** RECORDS SUPPLIED follows **

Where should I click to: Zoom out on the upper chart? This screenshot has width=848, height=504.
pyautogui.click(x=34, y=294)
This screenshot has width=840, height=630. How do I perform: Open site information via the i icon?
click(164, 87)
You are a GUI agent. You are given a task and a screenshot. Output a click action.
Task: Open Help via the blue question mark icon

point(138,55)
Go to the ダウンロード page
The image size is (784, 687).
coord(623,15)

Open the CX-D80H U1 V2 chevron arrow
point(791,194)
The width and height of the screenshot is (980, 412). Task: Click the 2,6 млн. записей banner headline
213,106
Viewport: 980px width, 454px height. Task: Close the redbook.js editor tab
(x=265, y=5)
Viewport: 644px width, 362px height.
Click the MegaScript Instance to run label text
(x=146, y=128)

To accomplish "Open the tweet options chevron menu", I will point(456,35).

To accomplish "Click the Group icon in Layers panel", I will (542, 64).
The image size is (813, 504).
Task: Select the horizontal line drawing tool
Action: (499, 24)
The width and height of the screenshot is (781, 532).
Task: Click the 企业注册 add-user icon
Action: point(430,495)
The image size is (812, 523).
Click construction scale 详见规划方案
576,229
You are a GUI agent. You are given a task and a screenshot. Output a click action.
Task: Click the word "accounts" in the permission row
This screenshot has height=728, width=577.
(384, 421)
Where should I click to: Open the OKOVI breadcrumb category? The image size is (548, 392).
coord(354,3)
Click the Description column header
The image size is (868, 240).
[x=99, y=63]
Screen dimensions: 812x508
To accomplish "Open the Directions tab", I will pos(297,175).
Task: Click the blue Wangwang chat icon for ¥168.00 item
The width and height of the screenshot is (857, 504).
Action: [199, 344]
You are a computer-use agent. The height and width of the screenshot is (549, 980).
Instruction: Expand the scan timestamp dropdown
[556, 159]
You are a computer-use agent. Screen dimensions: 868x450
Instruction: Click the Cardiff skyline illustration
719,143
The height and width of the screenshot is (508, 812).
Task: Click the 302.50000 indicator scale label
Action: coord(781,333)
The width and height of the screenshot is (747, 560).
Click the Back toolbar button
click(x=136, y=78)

** End of RECORDS SUPPLIED **

PROBLEM TO WORK ON ▸
Repeat exactly the lines from the one containing "Task: Click the blue" through the last line of the records above, both included, and nothing else.

OUTPUT FOR THIS EXERCISE ▸
Task: Click the blue Wangwang chat icon for ¥168.00 item
The width and height of the screenshot is (857, 504).
Action: [199, 344]
You are a computer-use agent. The height and width of the screenshot is (549, 980).
Instruction: Expand the scan timestamp dropdown
[556, 159]
You are a computer-use agent. Screen dimensions: 868x450
Instruction: Click the Cardiff skyline illustration
719,143
The height and width of the screenshot is (508, 812).
Task: Click the 302.50000 indicator scale label
Action: coord(781,333)
The width and height of the screenshot is (747, 560).
Click the Back toolbar button
click(x=136, y=78)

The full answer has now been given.